■ **REQUEST**
Copy every item below verbatim, preserving each line's wording, coordinates, and punctuation without alteration.

■ **ENTRIES PROVIDED**
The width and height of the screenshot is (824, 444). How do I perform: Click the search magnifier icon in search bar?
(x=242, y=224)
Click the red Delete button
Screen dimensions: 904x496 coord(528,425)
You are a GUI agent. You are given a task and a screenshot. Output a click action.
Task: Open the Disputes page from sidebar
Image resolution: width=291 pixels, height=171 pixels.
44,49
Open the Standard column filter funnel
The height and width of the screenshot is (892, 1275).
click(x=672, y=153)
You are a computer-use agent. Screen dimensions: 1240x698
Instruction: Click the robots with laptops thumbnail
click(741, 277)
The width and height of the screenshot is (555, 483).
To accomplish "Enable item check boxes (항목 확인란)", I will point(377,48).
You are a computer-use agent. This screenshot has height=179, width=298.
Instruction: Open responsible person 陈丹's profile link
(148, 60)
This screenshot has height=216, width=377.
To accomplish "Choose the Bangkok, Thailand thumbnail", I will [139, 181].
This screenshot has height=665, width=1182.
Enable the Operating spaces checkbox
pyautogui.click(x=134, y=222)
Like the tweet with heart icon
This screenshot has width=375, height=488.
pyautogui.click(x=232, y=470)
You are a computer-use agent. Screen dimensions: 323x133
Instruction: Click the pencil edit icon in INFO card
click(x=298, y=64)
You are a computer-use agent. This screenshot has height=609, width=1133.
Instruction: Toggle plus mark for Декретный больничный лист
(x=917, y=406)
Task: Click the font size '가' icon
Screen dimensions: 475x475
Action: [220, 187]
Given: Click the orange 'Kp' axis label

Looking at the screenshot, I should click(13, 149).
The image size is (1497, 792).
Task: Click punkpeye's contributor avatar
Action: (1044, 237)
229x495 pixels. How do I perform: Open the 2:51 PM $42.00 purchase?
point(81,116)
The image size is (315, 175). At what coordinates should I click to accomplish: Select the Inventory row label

■ **TASK RESULT**
The width and height of the screenshot is (824, 444). How do I perform: Click the search magnifier icon in search bar?
(x=242, y=224)
Click the red Delete button
Screen dimensions: 904x496 coord(528,425)
You are a GUI agent. You are given a task and a screenshot. Output a click action.
Task: Open the Disputes page from sidebar
Image resolution: width=291 pixels, height=171 pixels.
44,49
Open the Standard column filter funnel
The height and width of the screenshot is (892, 1275).
click(x=672, y=153)
You are a computer-use agent. Screen dimensions: 1240x698
Instruction: Click the robots with laptops thumbnail
click(741, 277)
The width and height of the screenshot is (555, 483).
To accomplish "Enable item check boxes (항목 확인란)", I will point(377,48).
You are a computer-use agent. This screenshot has height=179, width=298.
Instruction: Open responsible person 陈丹's profile link
(148, 60)
This screenshot has height=216, width=377.
To accomplish "Choose the Bangkok, Thailand thumbnail", I will [139, 181].
This screenshot has height=665, width=1182.
Enable the Operating spaces checkbox
pyautogui.click(x=134, y=222)
Like the tweet with heart icon
This screenshot has width=375, height=488.
pyautogui.click(x=232, y=470)
You are a computer-use agent. Screen dimensions: 323x133
Instruction: Click the pencil edit icon in INFO card
click(x=298, y=64)
You are a computer-use agent. This screenshot has height=609, width=1133.
Instruction: Toggle plus mark for Декретный больничный лист
(x=917, y=406)
Task: Click the font size '가' icon
Screen dimensions: 475x475
Action: [220, 187]
Given: Click the orange 'Kp' axis label

Looking at the screenshot, I should click(13, 149).
The image size is (1497, 792).
Task: Click punkpeye's contributor avatar
Action: (1044, 237)
229x495 pixels. How do I perform: Open the 2:51 PM $42.00 purchase?
point(81,116)
The image size is (315, 175). At what coordinates should I click to accomplish: Select the Inventory row label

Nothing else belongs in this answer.